_What is expected_
Please pick out every line below that contains the string "height".

Source records

-.-.-

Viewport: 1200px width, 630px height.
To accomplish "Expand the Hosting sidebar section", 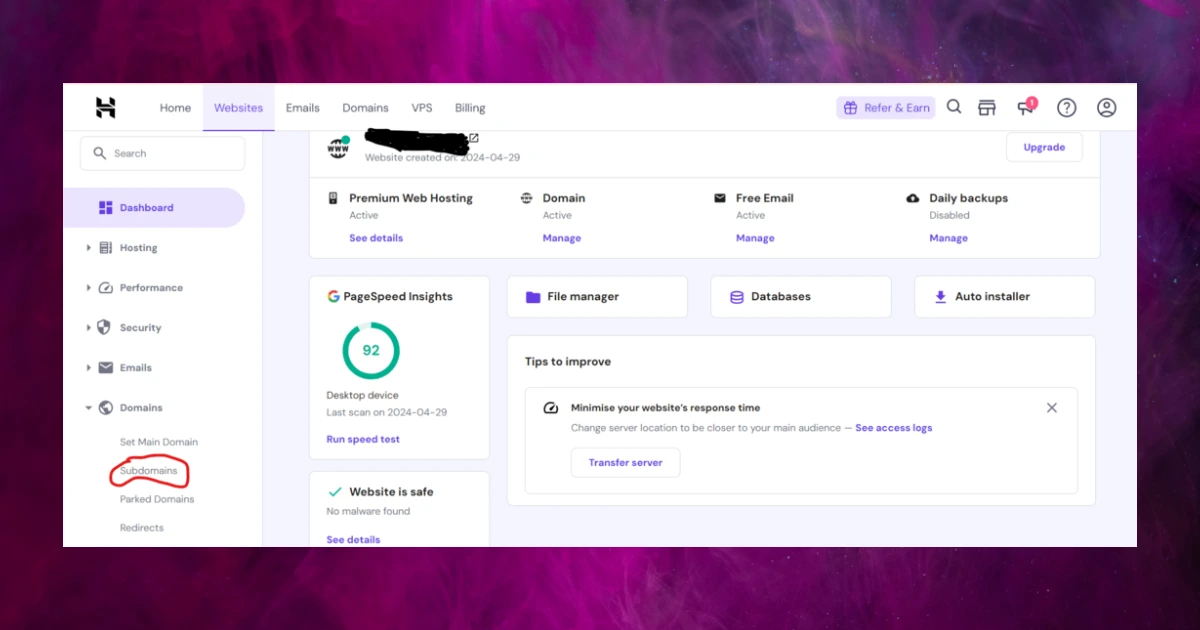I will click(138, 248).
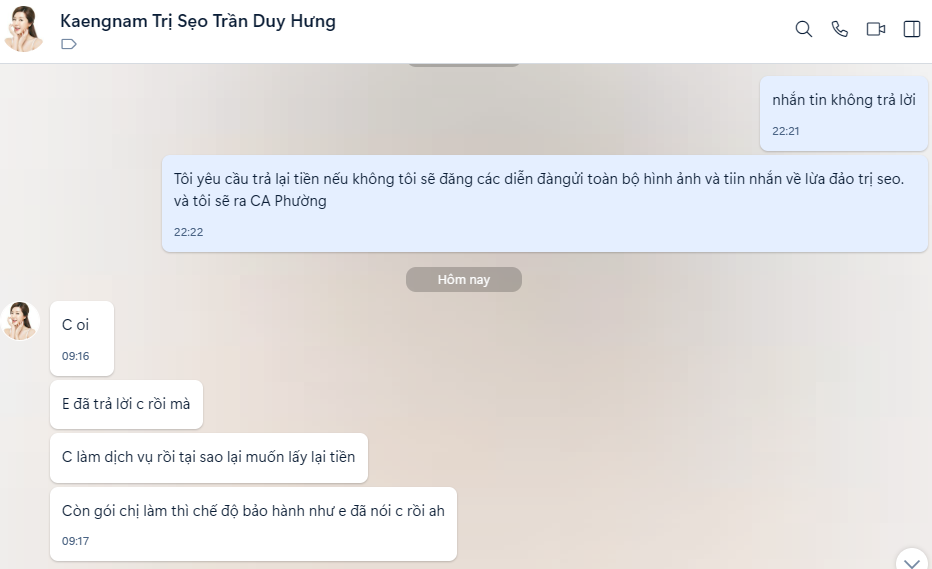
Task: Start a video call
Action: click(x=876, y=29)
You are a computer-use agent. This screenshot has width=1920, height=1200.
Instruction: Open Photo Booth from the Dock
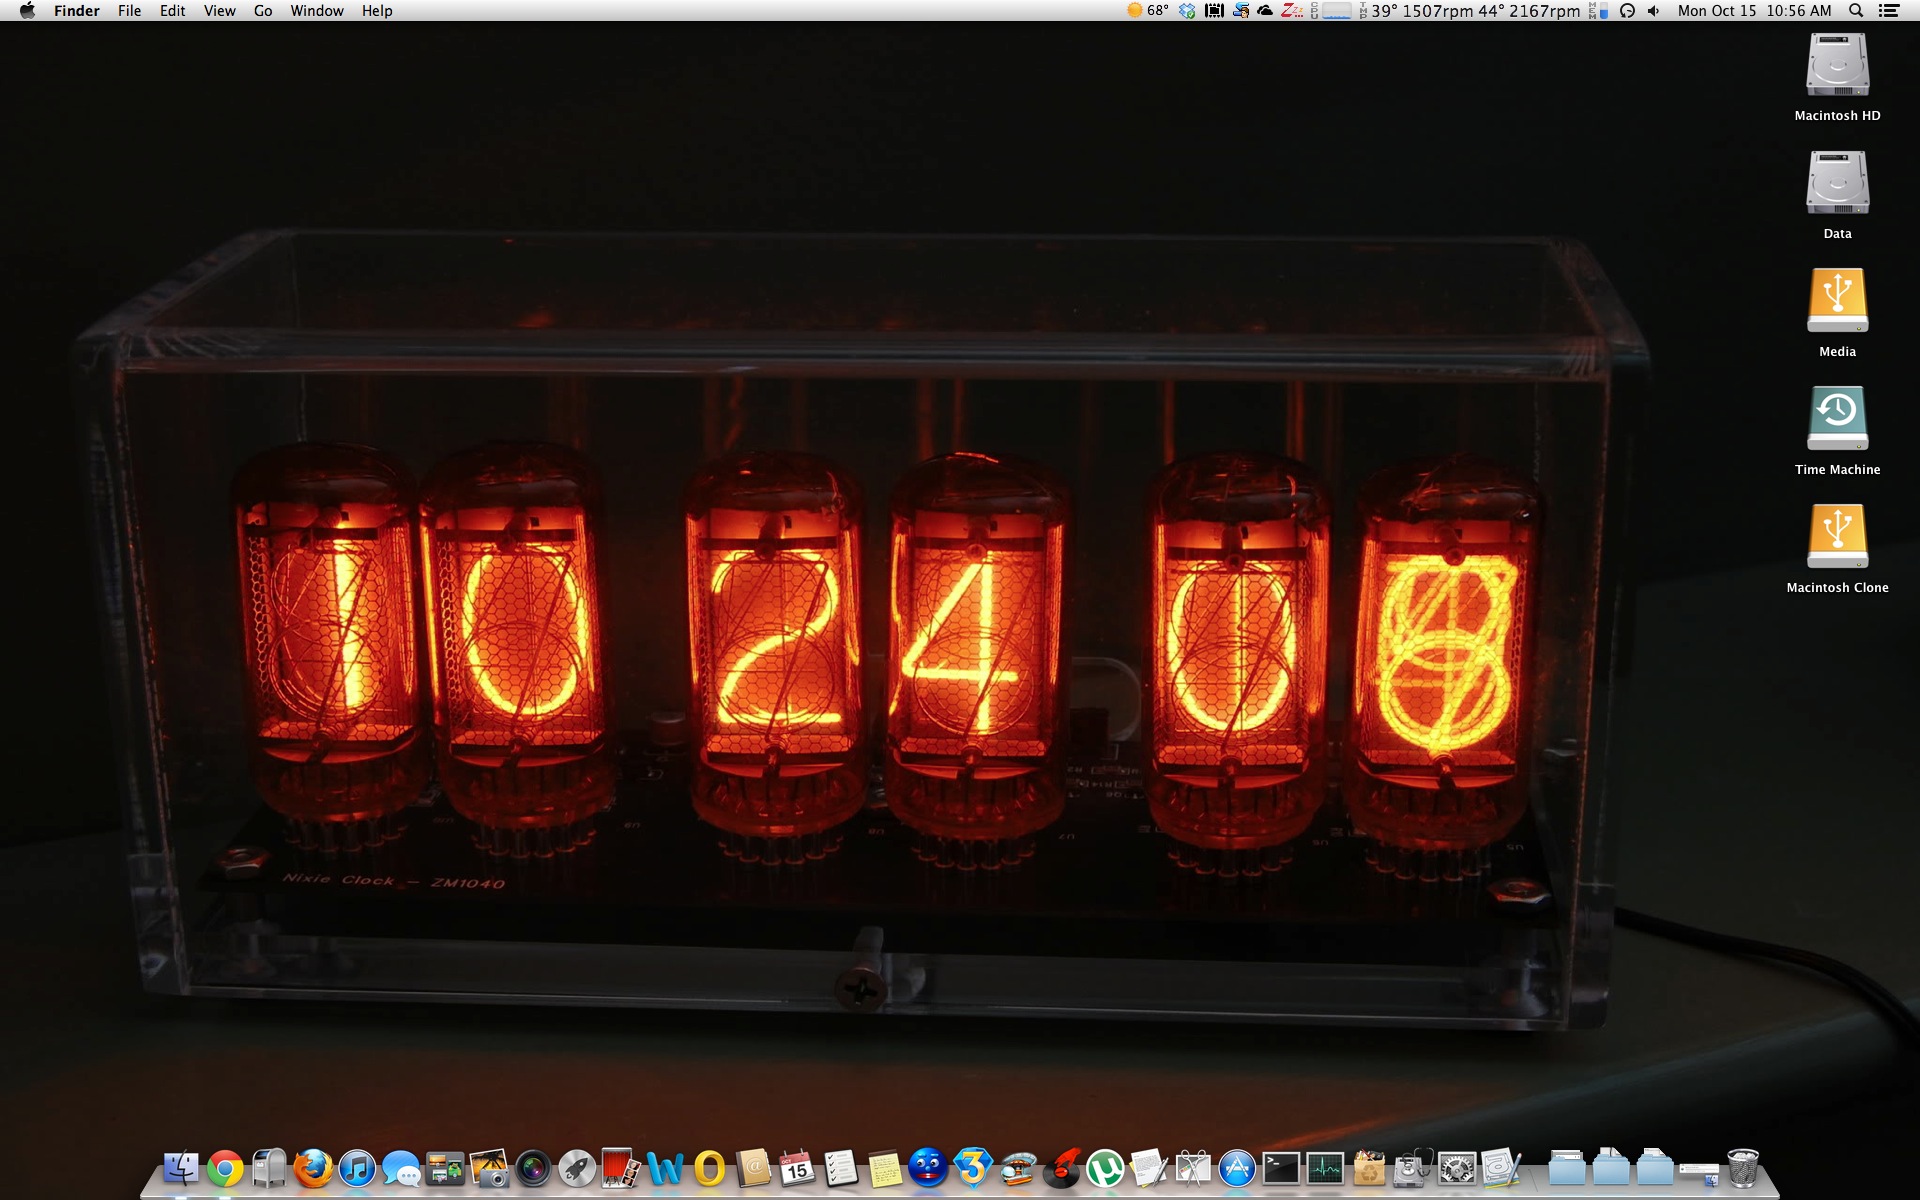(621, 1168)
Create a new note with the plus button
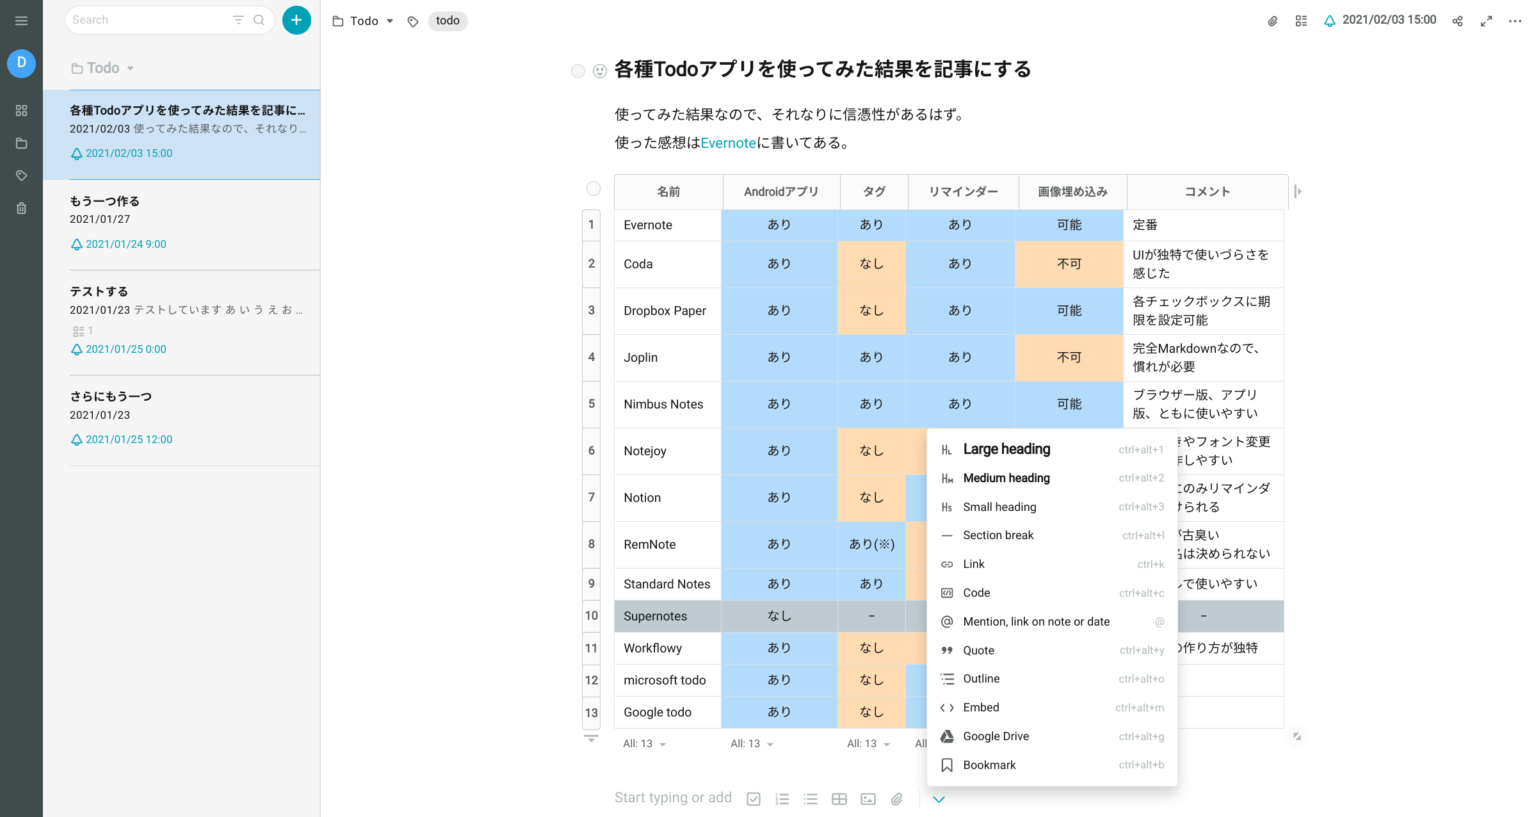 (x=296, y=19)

-.-.-

_Output of the task_
Viewport: 1200px width, 630px height.
You are a computer-use agent. This screenshot has width=1920, height=1200.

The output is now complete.